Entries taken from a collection
---*---

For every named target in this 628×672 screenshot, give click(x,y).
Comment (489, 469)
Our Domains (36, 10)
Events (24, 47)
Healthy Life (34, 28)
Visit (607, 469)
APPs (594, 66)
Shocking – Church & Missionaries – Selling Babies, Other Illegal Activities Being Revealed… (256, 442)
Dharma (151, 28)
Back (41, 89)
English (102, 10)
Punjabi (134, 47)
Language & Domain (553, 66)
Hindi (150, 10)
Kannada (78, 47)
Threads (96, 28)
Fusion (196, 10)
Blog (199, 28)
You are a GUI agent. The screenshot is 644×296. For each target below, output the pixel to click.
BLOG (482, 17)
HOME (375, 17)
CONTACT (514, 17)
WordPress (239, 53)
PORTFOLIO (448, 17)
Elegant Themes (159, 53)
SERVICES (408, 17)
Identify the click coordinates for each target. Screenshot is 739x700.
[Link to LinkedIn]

---*---

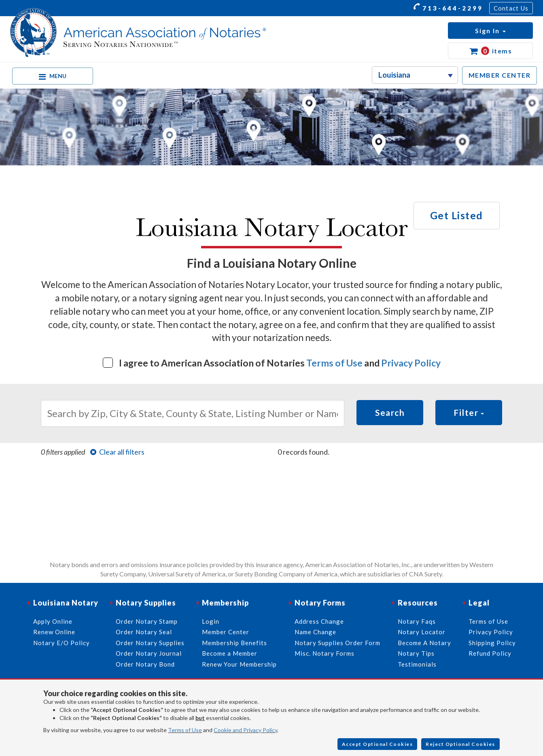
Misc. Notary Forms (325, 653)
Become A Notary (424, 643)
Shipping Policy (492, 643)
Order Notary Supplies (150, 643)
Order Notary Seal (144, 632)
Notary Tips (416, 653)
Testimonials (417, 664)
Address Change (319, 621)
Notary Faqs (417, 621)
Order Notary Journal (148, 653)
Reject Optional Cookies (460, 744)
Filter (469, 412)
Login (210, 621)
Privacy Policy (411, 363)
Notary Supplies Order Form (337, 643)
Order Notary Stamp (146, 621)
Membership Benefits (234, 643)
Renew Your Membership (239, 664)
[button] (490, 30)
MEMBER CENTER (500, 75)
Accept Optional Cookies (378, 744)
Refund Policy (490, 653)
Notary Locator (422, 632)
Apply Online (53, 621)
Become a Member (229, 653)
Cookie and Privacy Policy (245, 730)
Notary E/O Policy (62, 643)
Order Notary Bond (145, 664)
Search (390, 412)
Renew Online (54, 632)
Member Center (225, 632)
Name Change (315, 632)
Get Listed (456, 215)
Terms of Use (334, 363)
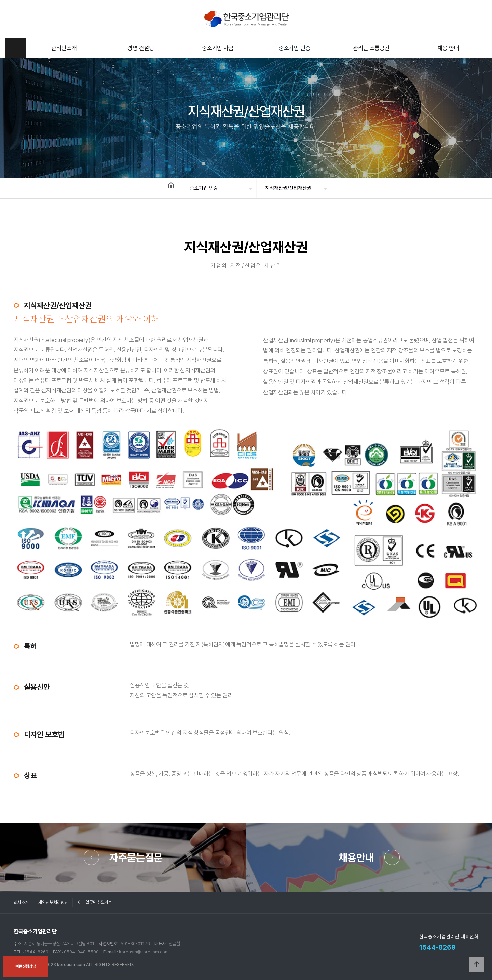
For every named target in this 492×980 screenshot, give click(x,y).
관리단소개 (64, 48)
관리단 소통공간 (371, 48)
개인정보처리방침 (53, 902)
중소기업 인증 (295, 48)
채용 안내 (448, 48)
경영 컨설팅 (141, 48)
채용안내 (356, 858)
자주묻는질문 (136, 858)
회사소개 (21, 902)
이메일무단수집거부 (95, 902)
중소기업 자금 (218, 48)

---*---

Put the records from the line with "Order Notary Journal (148, 653)" to the line with "Become a Member (229, 653)" into a JSON list of strings, one string per line, leaving out blank lines.

> **Problem solution**
[
  "Order Notary Journal (148, 653)",
  "Reject Optional Cookies (460, 744)",
  "Filter (469, 412)",
  "Login (210, 621)",
  "Privacy Policy (411, 363)",
  "Notary Supplies Order Form (337, 643)",
  "Order Notary Stamp (146, 621)",
  "Membership Benefits (234, 643)",
  "Renew Your Membership (239, 664)",
  "[button] (490, 30)",
  "MEMBER CENTER (500, 75)",
  "Accept Optional Cookies (378, 744)",
  "Refund Policy (490, 653)",
  "Notary Locator (422, 632)",
  "Apply Online (53, 621)",
  "Become a Member (229, 653)"
]